Credit-Cost Projections Torpedo Bank Shares

Bank stocks fell Thursday, dragged down in part by disclosures from U.S. Bancorp and Capital One Financial Corp. that they expect to incur more loan losses.

The KBW Bank Index fell 8.96%, its third day of declines this week.

U.S. Bancorp's chief executive Richard Davis told investors at the Goldman Sachs Group Inc. Financial Services Conference that the Minneapolis company would report about $1.2 billion in credit costs for the fourth quarter, roughly equal to its third-quarter net chargeoffs of $1.25 billion. Its stock fell 10.2% Thursday.

Capital One's chairman and CEO Richard Fairbank said at the same conference that the McLean, Va., company would probably incur substantial loan-loss provisions in future quarters. Its stock fell 13.2%.

"Neither of these reports [is] surprising, and investors took an opportunity to sell stock, knowing there will be a lot more bad news coming," Jeff Davis, a bank analyst and principal at Wolf River Capital LLC, said in an interview Thursday. "The question is, how much of this is now baked in" the current stock prices and how much further will the sector decline in subsequent trading, he said.

Wells Fargo & Co. fell 11.3% after two analysts cut estimates for the San Francisco company.

Ladenburg Thalmann analyst Richard Bove said in a research note Thursday that, though Wells "continues to be the preeminent bank in this country at the moment, with the best record," the company's expected $40 billion fourth-quarter writeoff related to its pending purchase of Wachovia Corp. prompted him to cut his estimates on the stock for 2008, 2009, and 2010. Wachovia fell 11.6% Thursday.

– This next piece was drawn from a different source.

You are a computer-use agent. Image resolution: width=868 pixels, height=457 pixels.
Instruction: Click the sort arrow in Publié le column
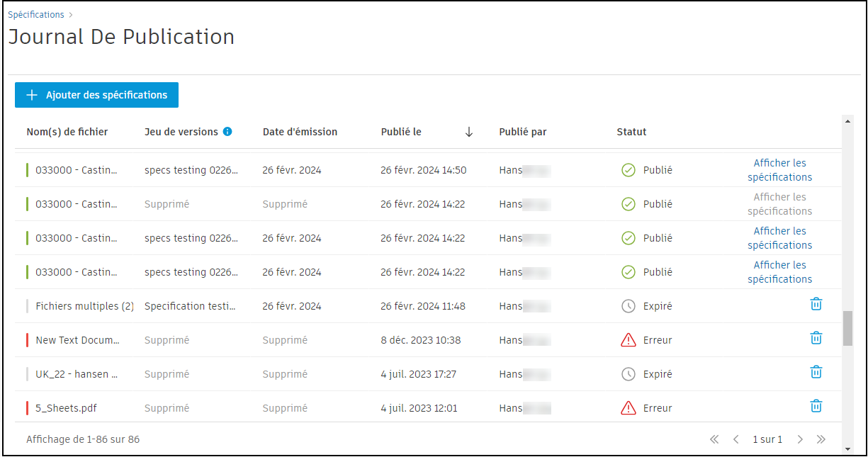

Moreover, Wells' CEO, John G. Stumpf, on Wednesday told investors at the Goldman conference that the company anticipates absorbing about $60 billion of losses in all on Wachovia's home-loan portfolio, including $36 billion on its option adjustable-rate mortgages.

A Dow Jones report Thursday said that Citigroup Inc. had agreed to repurchase roughly $7 billion of auction-rate securities and that UBS AG would buy back $22.7 billion of such securities as part of a settlement completed Thursday with the Securities and Exchange Commission. Citi fell 8.8%, and UBS 4.2%.

Other decliners Thursday included PNC Financial Services Group Inc., off 11.5%; State Street Corp, 7.2%; and UCBH Holdings Inc., 9.7%.

The broader markets also fell Thursday. The Dow Jones industrial average declined 2.24%, and the Standard & Poor's 500 index 2.85%.

The Labor Department said Thursday that initial unemployment claims for the week that ended Dec. 6 rose to 573,000, from 515,000 the week before, much higher than the 525,000 estimate that economists had expected.

Congress may not give the Big Three U.S. automakers a $14 billion emergency loan after all because Senate Republicans remain adamantly opposed to a bailout unless unionized workers at the three companies accept salaries more in line with those at foreign companies, like Nissan, Toyota, and Honda, that have U.S. assembly plants.